The judge added Christopher's “positive and loving” parents had done a magnificent job of looking after him.

Speaking after the hearing at the High Court in London, Mr and Mrs Stewart said they were delighted with the outcome of and described Christopher as a “lovely child”.

They added he had been presented with a Child of Achievement award by best-selling Harry Potter author J K Rowling at the Hilton Hotel in London.

“It's great to get it finished,” said Mr Stewart, a former civil engineer who retired in order to look after Christopher.

“It's been going on for over six years.
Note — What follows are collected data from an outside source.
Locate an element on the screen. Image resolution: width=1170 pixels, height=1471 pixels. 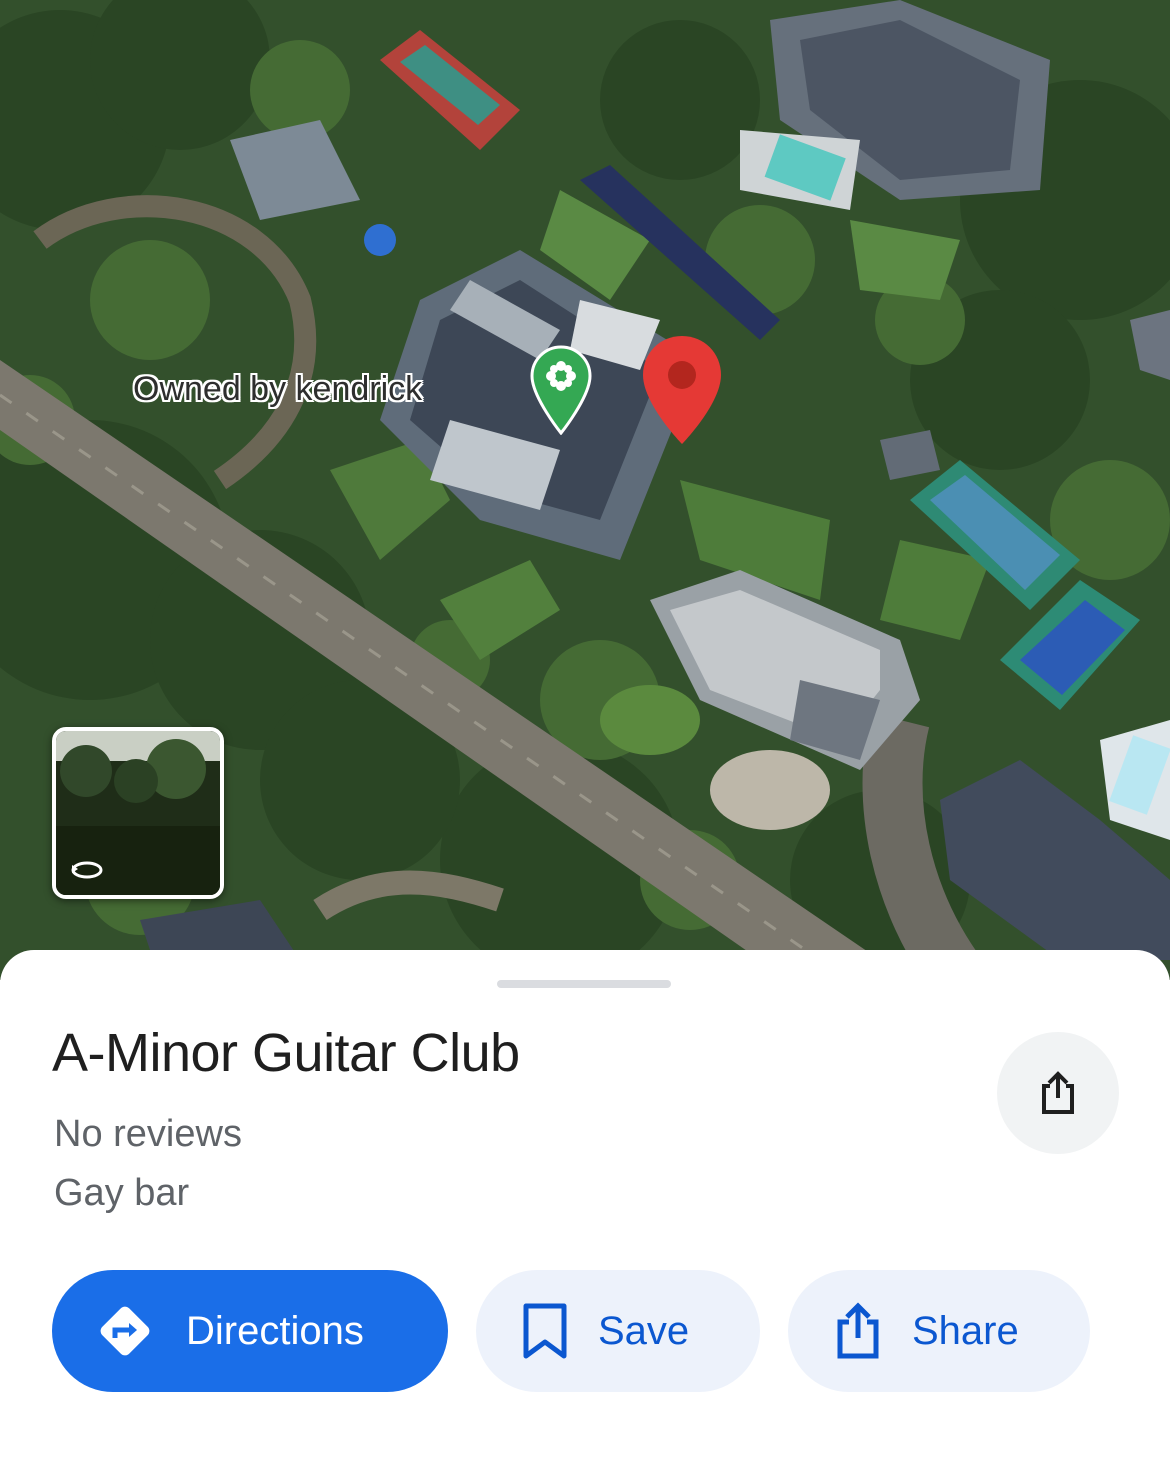
directions-icon is located at coordinates (125, 1331).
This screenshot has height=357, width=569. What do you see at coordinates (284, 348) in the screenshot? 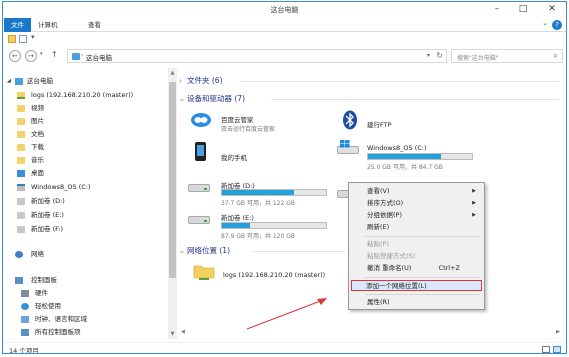
I see `status-bar: 14 个项目` at bounding box center [284, 348].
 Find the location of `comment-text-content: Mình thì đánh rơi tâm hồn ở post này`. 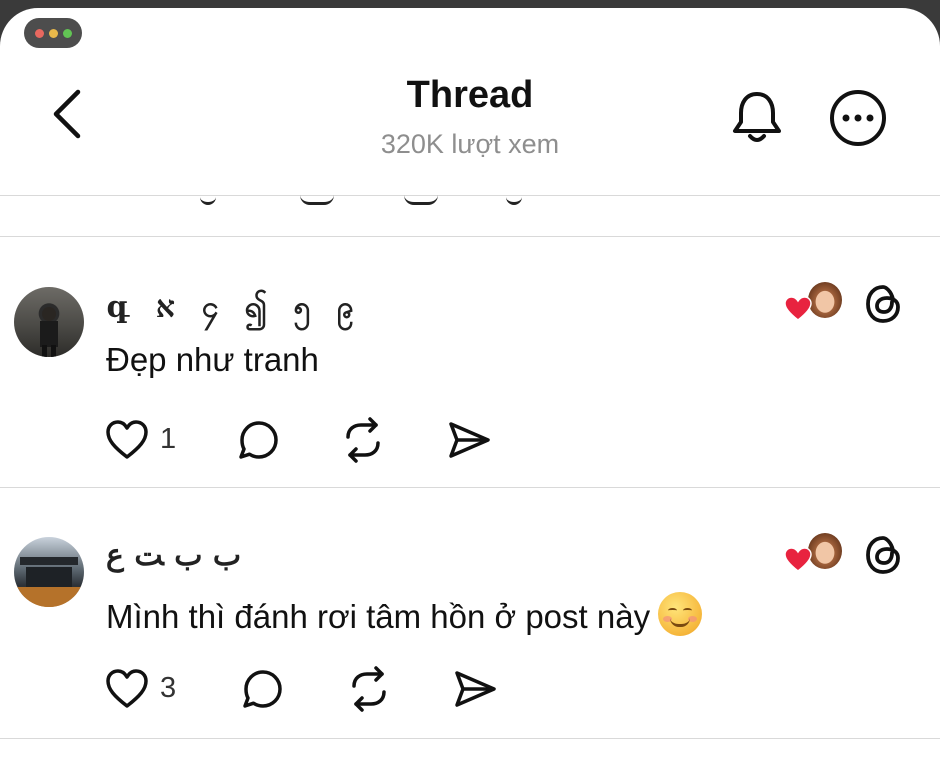

comment-text-content: Mình thì đánh rơi tâm hồn ở post này is located at coordinates (378, 616).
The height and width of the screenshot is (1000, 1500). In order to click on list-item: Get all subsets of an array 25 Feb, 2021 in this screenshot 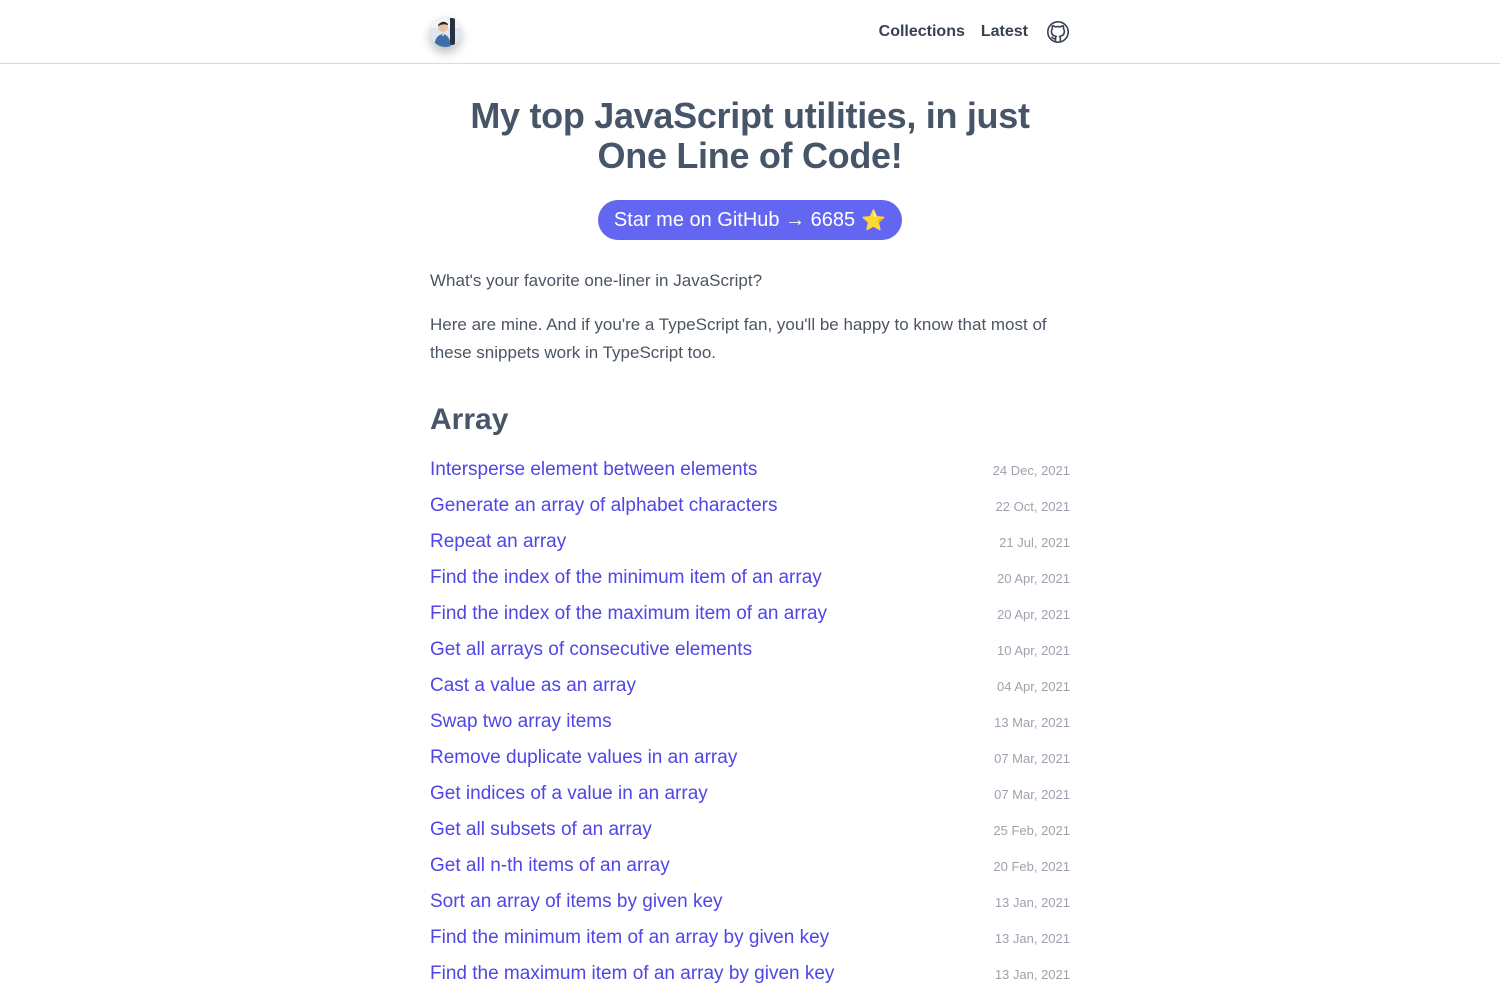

You know it will eventually come to an end, but there are times when you are wondering if you are going to win.”

Christopher's legal team, headed by Simeon Maskrey QC, had alleged medical staff should have been aware of possible complications surrounding his birth after his heart rate slowed while his mother was in labour.

They also claimed Mrs Stewart, who was 37 at the time, should have been regarded as a high-risk patient as it had been her first baby and a previous pregnancy had resulted in a miscarriage.

Christopher was eventually born at about 1.20am on December 28, 1996, which was, according to his lawyers, 30 minutes too late.

His umbilical cord was wrapped tightly around his neck when he was delivered, and despite being incubated, he suffered quadriplegic cerebral palsy.